Laura Gamble, ARRC (4 September 1887 – 1939) was a Canadian nurse who served in the Canadian Army Medical Corps during the First World War.

Nursing career

A 1910 alumna of the Toronto General Hospital School of Nursing, Gamble joined the Canadian Army Medical Corps as a nursing sister, enlisting on May 4, 1915.[1] She expected that her experience in a Toronto hospital would be an asset to the war effort.[2] She served on a hospital ship in the Mediterranean,[3] and at hospitals in Greece, France, and the United Kingdom.[4] She arrived on the Greek island of Lemnos after the Anglo-French force had already suffered heavy casualties as a result of the ill-fated Gallipoli campaign.[5]

Canadian nurses were the only nurses of the British Empire's armies that held the rank of officers.[2] Gamble was awarded the Royal Red Cross 2nd class in 1917 for her show of "greatest possible tact and extreme devotion to duty".[2] This was presented to her at Buckingham Palace during a special ceremony for Canadian nurses.[2][6] She also received the British War Medal and Victory Medal.[7]
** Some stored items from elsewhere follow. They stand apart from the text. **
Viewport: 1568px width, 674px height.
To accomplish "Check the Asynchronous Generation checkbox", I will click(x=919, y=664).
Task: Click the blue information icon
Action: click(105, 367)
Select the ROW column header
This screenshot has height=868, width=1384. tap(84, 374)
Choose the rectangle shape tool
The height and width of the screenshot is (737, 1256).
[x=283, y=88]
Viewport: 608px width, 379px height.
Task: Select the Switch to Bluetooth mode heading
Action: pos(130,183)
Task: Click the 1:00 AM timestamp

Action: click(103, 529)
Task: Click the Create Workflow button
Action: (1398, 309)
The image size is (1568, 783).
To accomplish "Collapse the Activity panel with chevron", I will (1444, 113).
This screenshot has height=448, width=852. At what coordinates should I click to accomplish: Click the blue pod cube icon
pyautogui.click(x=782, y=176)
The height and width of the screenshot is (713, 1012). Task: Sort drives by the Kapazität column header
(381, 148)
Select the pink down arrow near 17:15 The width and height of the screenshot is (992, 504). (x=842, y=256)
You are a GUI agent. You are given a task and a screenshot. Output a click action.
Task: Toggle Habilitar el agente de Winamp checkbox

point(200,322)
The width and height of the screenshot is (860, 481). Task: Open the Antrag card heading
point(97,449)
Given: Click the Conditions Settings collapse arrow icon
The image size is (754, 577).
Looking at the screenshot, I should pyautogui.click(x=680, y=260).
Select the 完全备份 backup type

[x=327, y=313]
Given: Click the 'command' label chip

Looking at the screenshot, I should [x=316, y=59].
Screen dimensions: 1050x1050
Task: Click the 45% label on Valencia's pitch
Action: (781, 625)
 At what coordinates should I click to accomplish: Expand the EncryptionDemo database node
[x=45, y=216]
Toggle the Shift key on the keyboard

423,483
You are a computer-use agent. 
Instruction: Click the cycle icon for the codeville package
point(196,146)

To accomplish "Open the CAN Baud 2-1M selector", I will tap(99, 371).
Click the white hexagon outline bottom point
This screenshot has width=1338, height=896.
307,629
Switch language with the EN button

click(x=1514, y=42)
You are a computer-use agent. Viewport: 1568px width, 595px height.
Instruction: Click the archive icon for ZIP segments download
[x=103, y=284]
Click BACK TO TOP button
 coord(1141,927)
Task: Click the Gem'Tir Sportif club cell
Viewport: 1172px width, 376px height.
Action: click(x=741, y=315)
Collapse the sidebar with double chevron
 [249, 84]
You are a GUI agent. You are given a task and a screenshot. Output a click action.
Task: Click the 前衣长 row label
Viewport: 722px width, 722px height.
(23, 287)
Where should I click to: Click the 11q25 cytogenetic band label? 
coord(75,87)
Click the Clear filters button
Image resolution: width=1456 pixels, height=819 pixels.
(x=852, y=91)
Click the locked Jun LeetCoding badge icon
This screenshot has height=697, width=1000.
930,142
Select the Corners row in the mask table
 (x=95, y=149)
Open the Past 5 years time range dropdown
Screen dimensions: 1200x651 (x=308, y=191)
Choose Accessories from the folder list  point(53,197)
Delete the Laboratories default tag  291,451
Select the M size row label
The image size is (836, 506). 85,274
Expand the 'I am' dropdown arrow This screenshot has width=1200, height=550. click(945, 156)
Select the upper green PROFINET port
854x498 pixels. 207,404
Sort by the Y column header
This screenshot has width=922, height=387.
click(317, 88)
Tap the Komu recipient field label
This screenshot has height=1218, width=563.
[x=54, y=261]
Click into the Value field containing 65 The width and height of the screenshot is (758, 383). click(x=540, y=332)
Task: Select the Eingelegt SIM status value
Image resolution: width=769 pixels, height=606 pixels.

Gamble was recalled to Canada after the war and served as matron of St. Andrew's Military Hospital, Toronto. She was among the first nurses to take a new course in public health from the University of Toronto and worked for the Toronto Department of Public Health as Acting District Superintendent.[5]

The diary Gamble kept during the war is conserved at the Library and Archives Canada in Ottawa.[8]